__SOURCE EXTRACT__

● ● ●

Chapter 3 Improving visualisation I
Below we are creating data which are the results of word-recognition-task experiment.
data <- data.frame(
sex = c("male", "male", "male", "male", "male",
"male", "male", "male", "male", "male",
"female", "female", "female", "female", "female",
"female", "female", "female", "female", "female"),
score = c(6.41, 6.34, 2.46, 3.93, 4.5, 6.47, 3.52, 5.4, 3.91, 7.06,
3.06, 2, 3.75, 3.18, 3.22, 9.94, 11.49, 11.19, 11.36, 10.94)
)
A researcher concludes on the basis of the below graph that women have higher verbal intelligence than men on the basis of word-recognition-task. What do you think?
3.1 Above all else …
The above graph is far from showing all the table. In fact, all that fuss to represent two averages. That could have been expressed in one sentence! Let’s try showing all the data.
ggplot(data, aes(x = sex, y = score)) +
geom_bar(stat = "summary", fun = "mean") +
geom_point(colour = "blue")
Better! How do you feel about the conclusion now?

● ● ●

__PROBLEMS__
[1] Return the part of the tutorial starting with "A researcher concludes" and going on through "all the data.", copied word for word.
[2] Put this sentence from the tutorial into German: "That could have been expressed in one sentence!"

__DATA SECTION__
● ● ●

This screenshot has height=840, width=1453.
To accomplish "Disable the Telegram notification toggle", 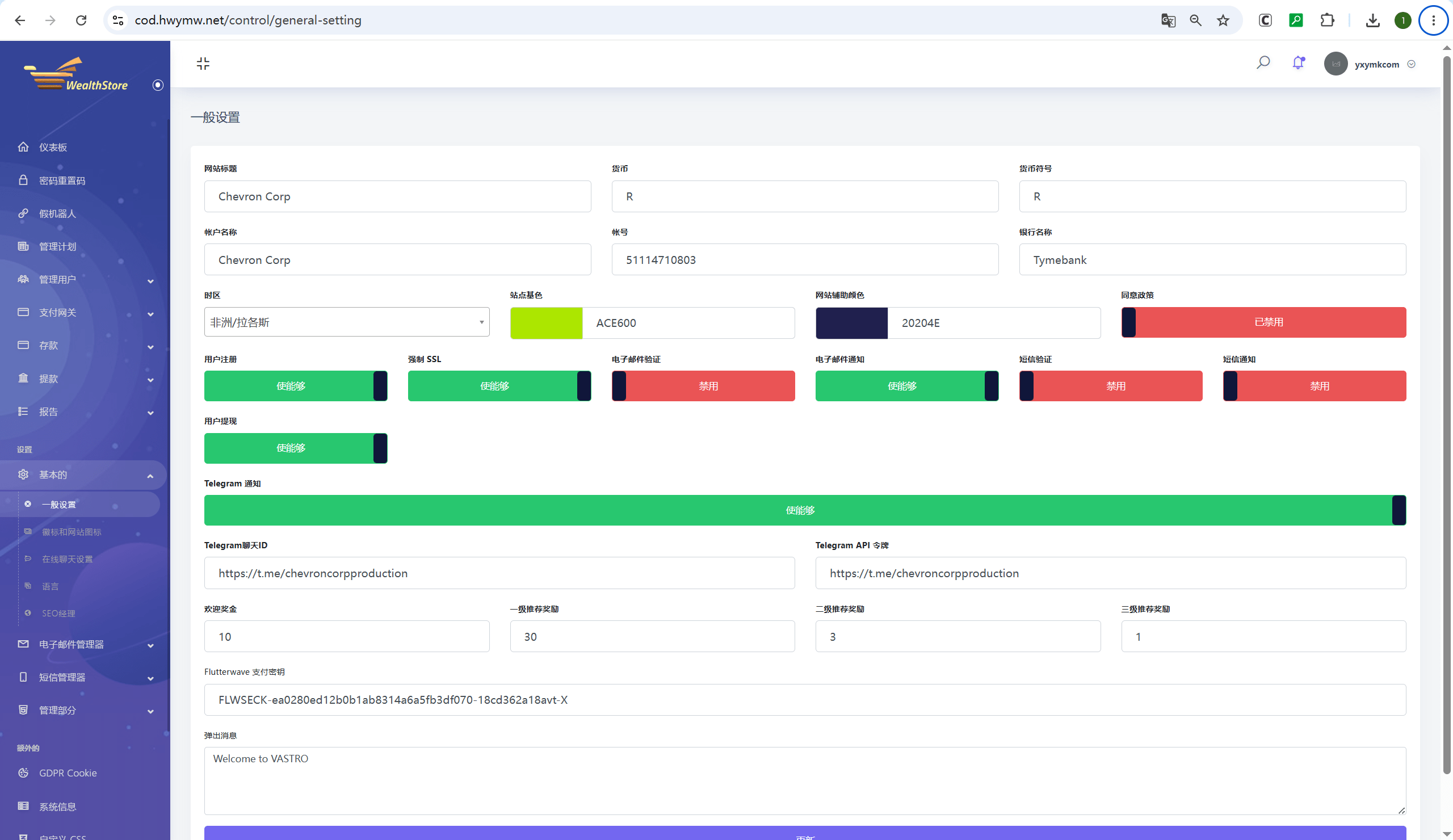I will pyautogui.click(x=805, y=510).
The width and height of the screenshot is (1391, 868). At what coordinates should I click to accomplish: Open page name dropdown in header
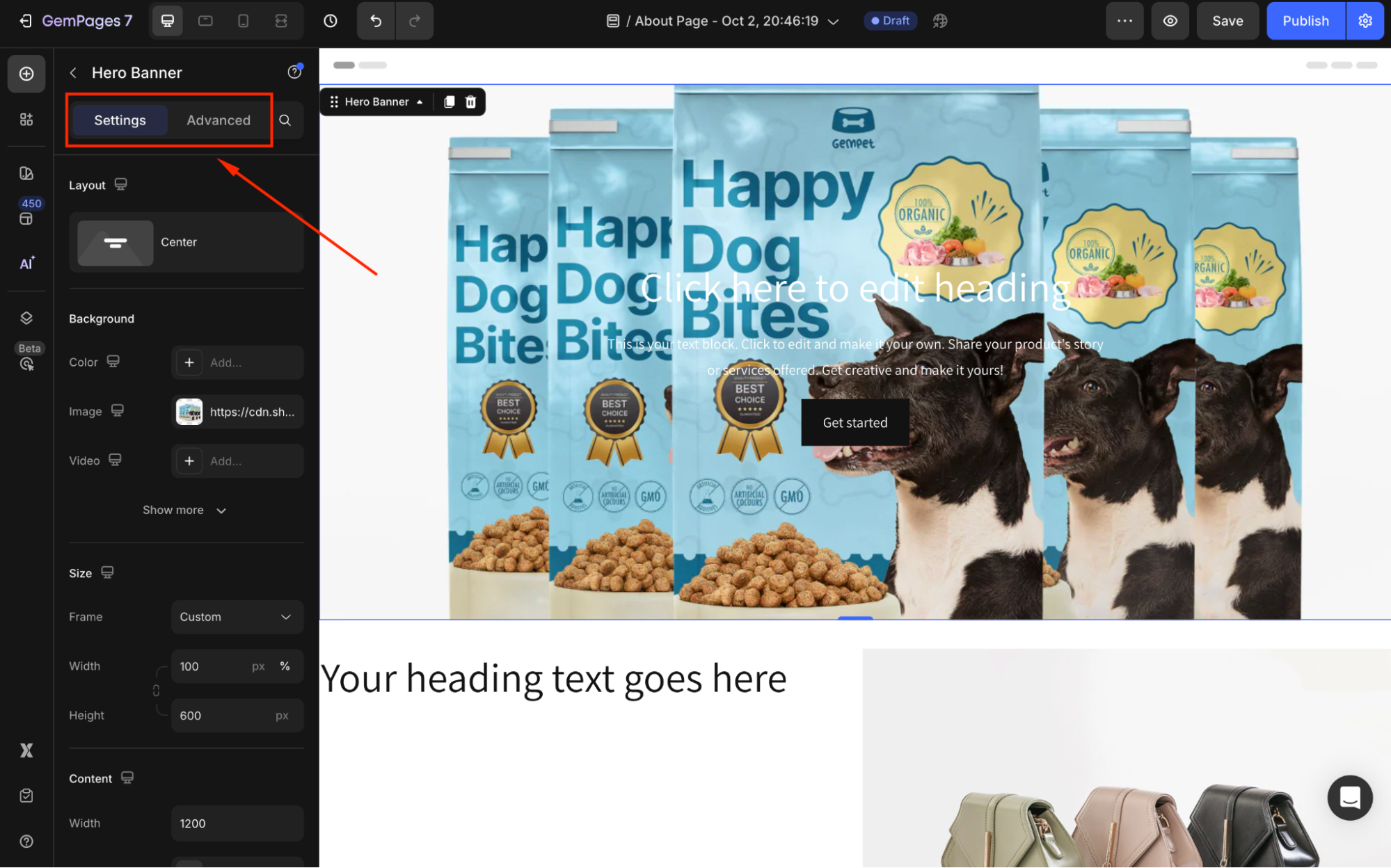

● ● ●

__ANSWERS TO THE TASKS__
[1]
A researcher concludes on the basis of the below graph that women have higher verbal intelligence than men on the basis of word-recognition-task. What do you think?
3.1 Above all else …
The above graph is far from showing all the table. In fact, all that fuss to represent two averages. That could have been expressed in one sentence! Let’s try showing all the data.

[2] Das hätte man in einem einzigen Satz ausdrücken können!